Nobuyuki Takahashi’s blog

空家リサーチ

昨日24日から25日にかけて、一泊で新潟県十日町市に行く。
来年に開催される大地の芸術祭越後妻有アートトリエンナーレでやさしい美術プロジェクトは十日町病院との協働で活動する事が決まっている。空家をサテライトスペースとして活用して病院での取組みを知らせ、トリエンナーレ来場者と地域住民、病院とが連携するプログラムを計画している。空家を探しているところで、急遽空家の家主さんとお会いできることになったので、十日町に向かった。
新幹線に乗っている間は大雨だったが、現地は曇りで時々霧雨が降る程度。家主さんとはその空家でお会いする予定だ。少し時間があるので、病院周辺を歩き、空家周辺も歩き回る。霧雨で潤った草花が美しい。ここ妻有で目にするグリーンは濃厚だ。何が違うのだろう、光?葉緑体の強さ?

◆ **抽出されたデータ**
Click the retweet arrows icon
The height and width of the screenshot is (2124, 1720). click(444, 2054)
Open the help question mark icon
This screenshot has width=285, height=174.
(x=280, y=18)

◆ **作業指示**
十日町での空家リサーチを綴った本文の続きを、最後の文の後から書き継いでください。 このデータは別の出典から取得したものです。

◆ **回答**
空家の前で待っていると、家主さんらしき人がやってきて鍵を開けて窓を開けている。仲介役のアートフロントギャラリー柳本さんはまだ着いていないが、ぼーっと見ている訳にいかず、さきに挨拶する。ご挨拶までに名古屋のお菓子をお渡しすると緊張がとけて少しだけなごむ。ほどなくして柳本さんがやってきて仕切り直し。今回の経緯を家主さんに説明する。家主さんは親子でこの大地の芸術祭を支える「こへび隊」と呼ばれるボランティアスタッフである。トリエンナーレへの理解は深く、私たちの活動の内容をすぐ理解してもらえた。この空家の歴史を少しだけ語っていただいた。今はほとんど遺っていないが空家のすぐ近くには桜並木があった。家主さんが嫁いだ30〜40年前は地場産業だった着物の染め工場がたくさんあり、それはそれは活気があったそうだ。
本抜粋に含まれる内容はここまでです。